* STUDY MATERIAL
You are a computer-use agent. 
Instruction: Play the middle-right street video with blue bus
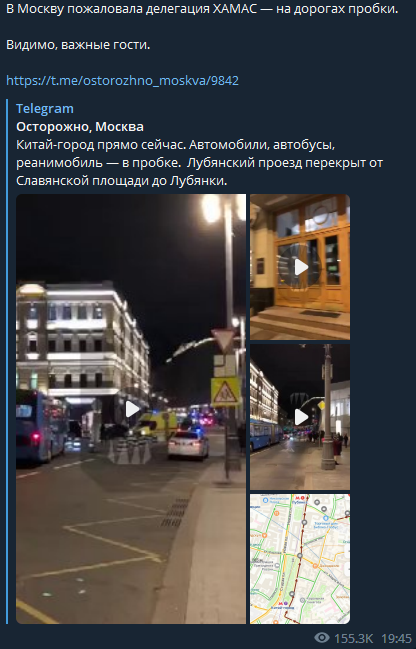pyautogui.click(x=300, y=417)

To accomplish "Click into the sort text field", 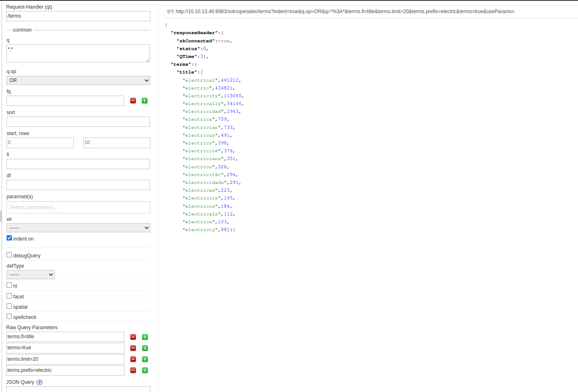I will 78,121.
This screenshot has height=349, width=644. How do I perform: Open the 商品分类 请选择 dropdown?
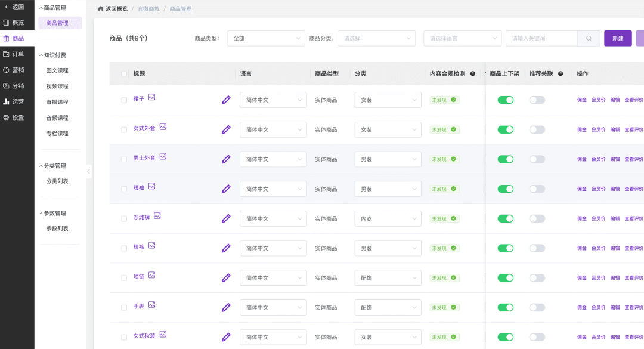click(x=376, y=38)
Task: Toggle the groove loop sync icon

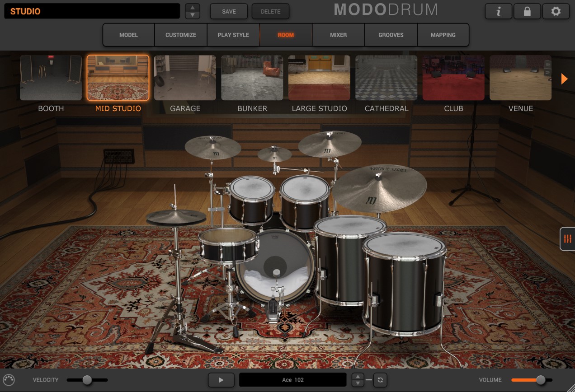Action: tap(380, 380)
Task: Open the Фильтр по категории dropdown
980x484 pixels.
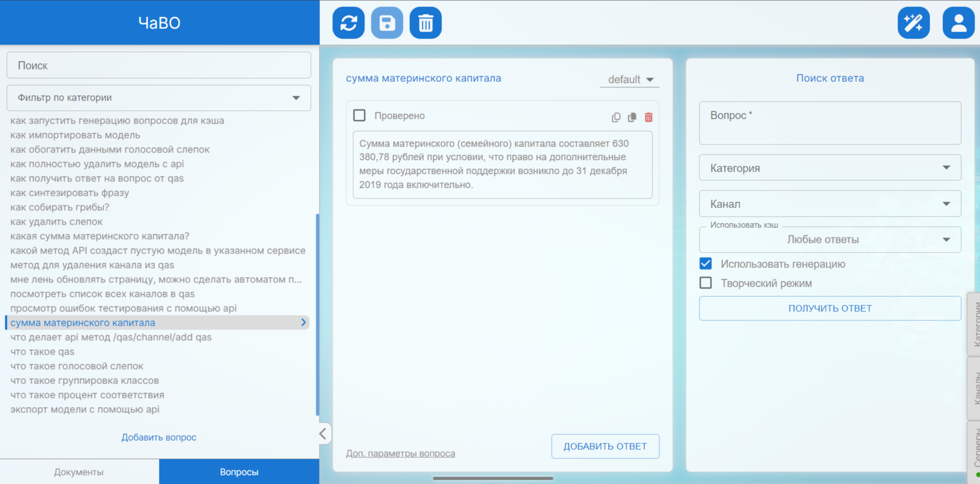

==

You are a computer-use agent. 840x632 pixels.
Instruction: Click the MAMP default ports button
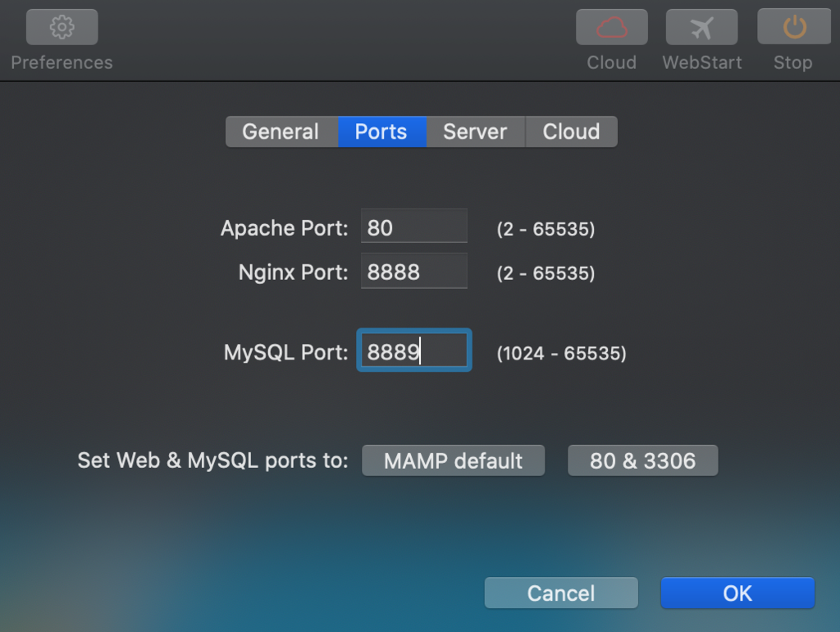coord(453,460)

==

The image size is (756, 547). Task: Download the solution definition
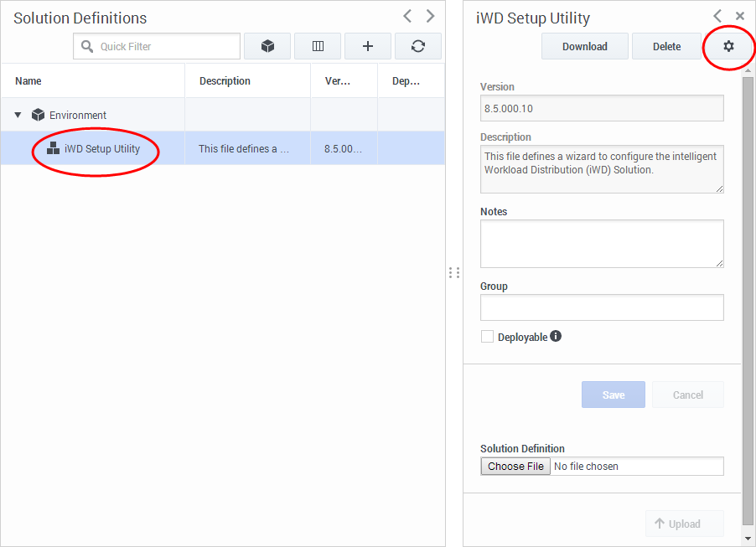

* DIRECTIONS
Please state how many lines of the data hold the string "computer", with nothing else in your reply.

* OUTPUT FOR THIS EXERCISE
2